Thirty minutes later, we reach the villa and I leap from the car, scarcely waiting for it to come to a stop. As I race down the hallway to our suite, I brace myself for the worst. But when we reach his room, Papa is sitting up in bed, showing no signs of distress. “Papa, what is it? Are you feeling unwell?”

He shakes his head. “Quite the opposite. I feel better just being home. I was worried about you, though. I heard something on the radio about a skirmish at the polling place.”

“I’m fine,” I say. He should know, having sent Georg after me. “There was a bit of a fight, but then Georg...”

“There’s to be another wedding,” Tante Celia announces, cutting me off. She sits by Papa’s bed, clasping his hand, assuming her rightful place. I cock my head, confused by her outburst. Celia holds up her hand. “We’re engaged!”

So that was the emergency. For the first time since Celia’s call, I breathe normally. I gesture to Krysia, who has appeared but hangs back near the door. “You remember Krysia?”

Papa smiles. “Lovely to see you again. It is a great comfort to my daughter to have you here.” Then he turns back to me. “I’m sorry to have worried you. We wanted you to be the first to know—and to tell you in person.”

“Engaged,” Celia repeats, waving her hand like a flag.

I cringe, not wanting to look. Had Papa really given her my mother’s ring, the one she had left behind when she fled? No, he would not have been so cruel. The band around Celia’s fourth finger is a more modern design, just her sort of thing, with lots of stones and detail. I turn to Papa. “How did you...?” He must have bought it in Paris and saved it, waiting for the right time to propose. I remember then how he’d tried to get the three of us to dinner. But then I had learned the truth about my mother and forestalled things once more.

“We’re going to get married in the spring,” Celia says, giddy as a girl.

I feel Papa watching my face, searching for signs of disapproval. “After all that has happened,” Papa adds, “we don’t want to wait any longer.” It is more than that—all of these years, while my mother was out there still alive, he was still technically married. Finally, he is free. My thoughts turn improbably to Uncle Walter, who has disappeared from the room, and I recall his angry expression when he met me at the polls. What did he think of the relationship, now too public for him to ignore? Would he be furious that Papa had “ruined” one of his sisters before moving on to the next—or relieved to have the long-unwed Celia cared for?

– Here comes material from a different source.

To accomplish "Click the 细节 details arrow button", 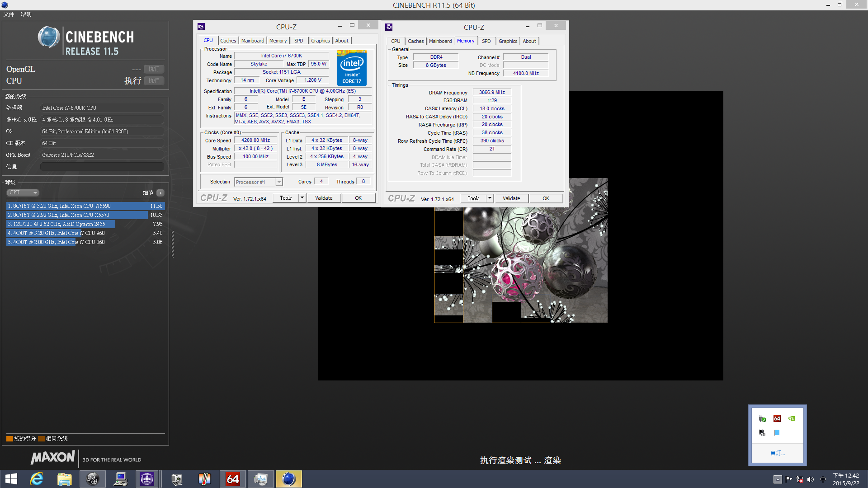I will click(x=160, y=193).
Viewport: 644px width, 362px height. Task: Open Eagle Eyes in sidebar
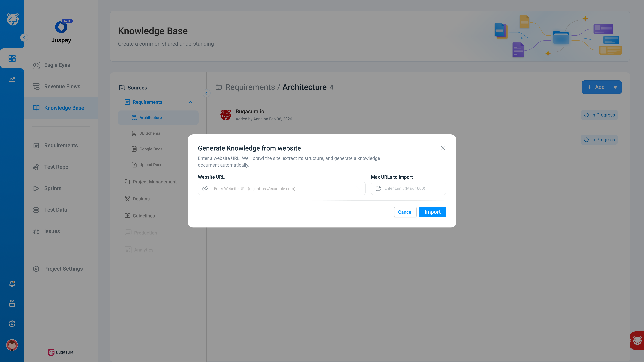[x=57, y=65]

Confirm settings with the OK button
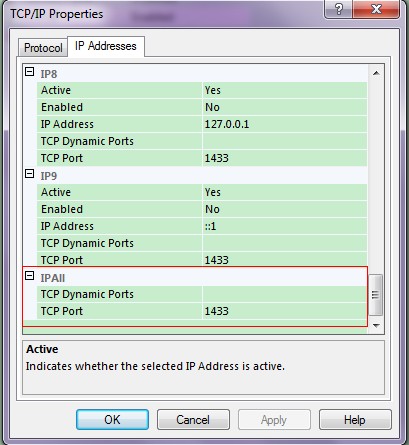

I hesitate. Should I tell them that it is too soon after mother’s death? Papa would listen, perhaps persuade Celia to delay. They have waited years, though, caught in a limbo not of their own making. Part of me wants to keep Papa all for myself. But I cannot deny them this chance for happiness that might not come again. I force a smile. “Mazel tov.” Their faces break with relief in unison.

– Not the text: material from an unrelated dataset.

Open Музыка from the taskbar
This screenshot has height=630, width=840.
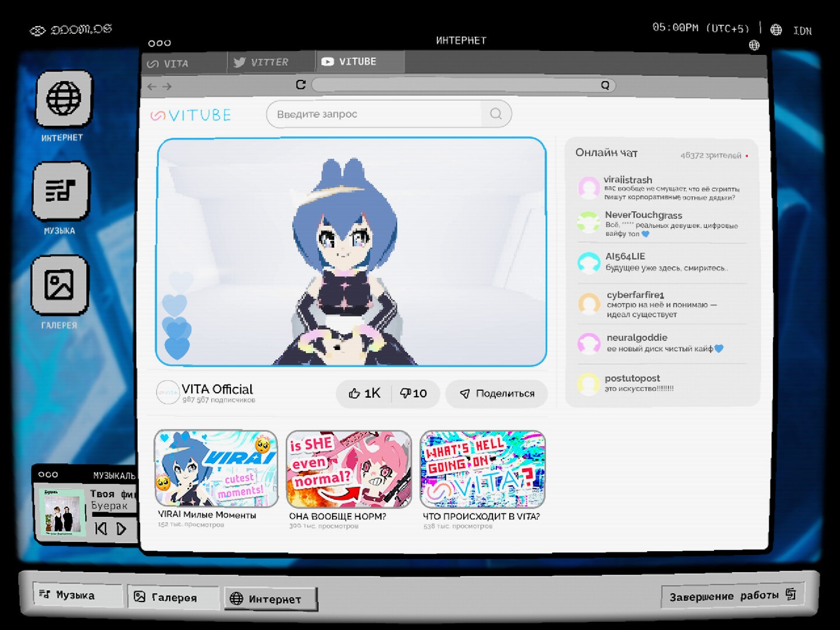pos(76,595)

A footman enters the room then and sets down a tray of sandwiches. “I’d love for you to stand up with me,” Celia says. Not waiting for an answer, she lifts the plate of sandwiches from the tray and offers them to us as though we are at a picnic. “I’m thinking about the spa at Baden for the honeymoon. The waters would be good for your father’s health.” She
really does, in her own strange way, care for him a great deal.

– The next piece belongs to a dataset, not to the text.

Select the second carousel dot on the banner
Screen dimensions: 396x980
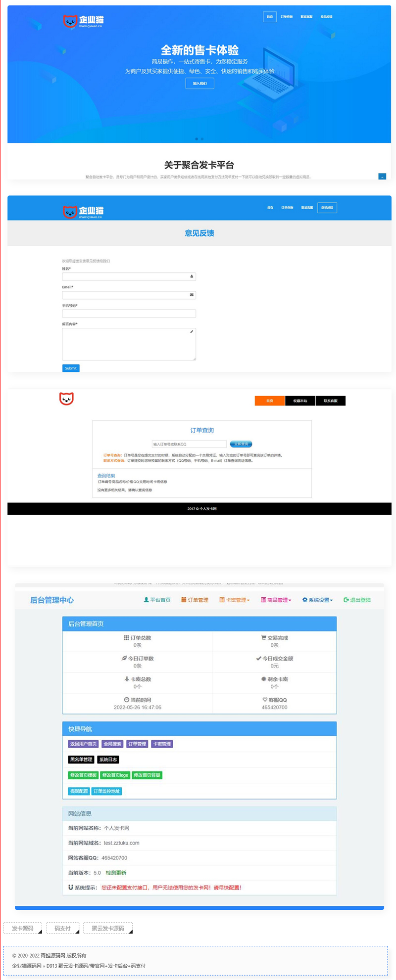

“Celia, would you mind looking over the flower deliveries that arrived this morning?” Krysia asks when we have finished eating. She is pulling Celia away, trying to give me a moment alone with Papa.

I take his hand, staring out the window, not speaking. “You seem troubled, my dear. Is it our engagement? I didn’t want to announce it on the eve of your wedding, but Celia...”

“No, it’s fine,” I reply quickly. I am a bit jealous—Papa and Celia are able to be with the person they genuinely love. But it is more than that: seeing their happiness reminds me of how I should feel about my marriage, and how I do not. “I don’t mind. And I’m so glad you’re home.”

“Then what?” His brow wrinkles.

I look down, running my hand along the edge of his bedsheet to smooth it. I should not be worrying him in his condition. Tears fill my eyes. “It’s nothing.” But avoiding the truth is what brought us to this place in the first place. I cannot keep it from him any longer. “What if I’m not ready to marry Stefan?”